During her 5–0 victory over Mike De Decker in the group stage, Fallon Sherrock averaged 101.55, setting a new record for the highest televised average by a woman. She then went on to become the first woman to advance to the knockout stage, where she defeated Mensur Suljović in the second round, before losing to Peter Wright in the quarterfinals.

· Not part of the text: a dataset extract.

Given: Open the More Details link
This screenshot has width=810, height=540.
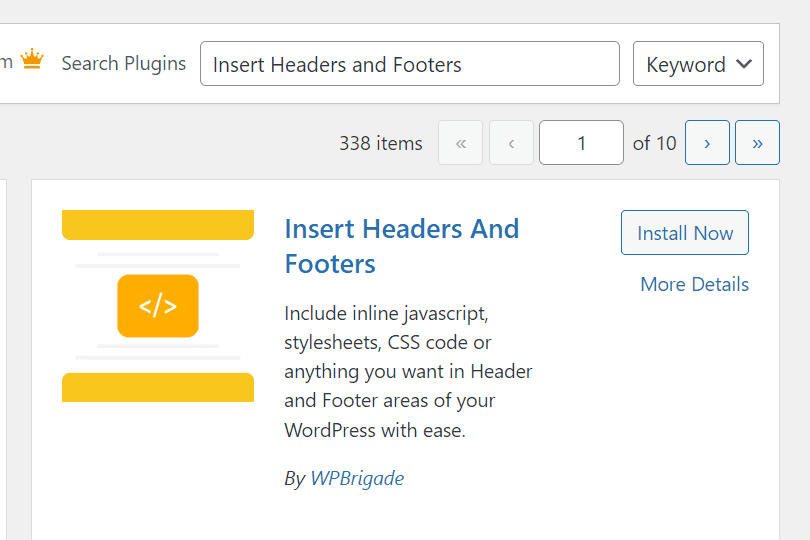Looking at the screenshot, I should 694,284.

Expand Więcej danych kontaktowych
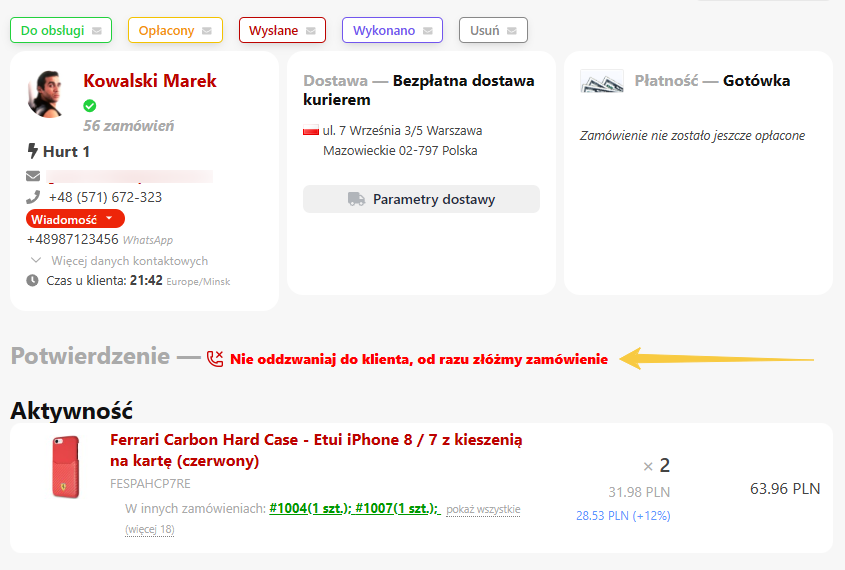[x=120, y=261]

Michael van Gerwen set a new Grand Slam record average of 115.19 during his 5–2 victory over Joe Cullen, surpassing the record set by Dimitri Van den Bergh the previous year.

Prize money
The prize fund for the Grand Slam was the same as 2019 and 2020, with the winner receiving £125,000.

Qualifying
The qualification criteria changed again for the 2021 tournament, as there were no Summer, Autumn or Winter Series events, as well as no Home Tour, and no events organized by the BDO, which dissolved in 2020. The addition of qualifiers from the PDC Challenge and Development Tours replaced BDO representation.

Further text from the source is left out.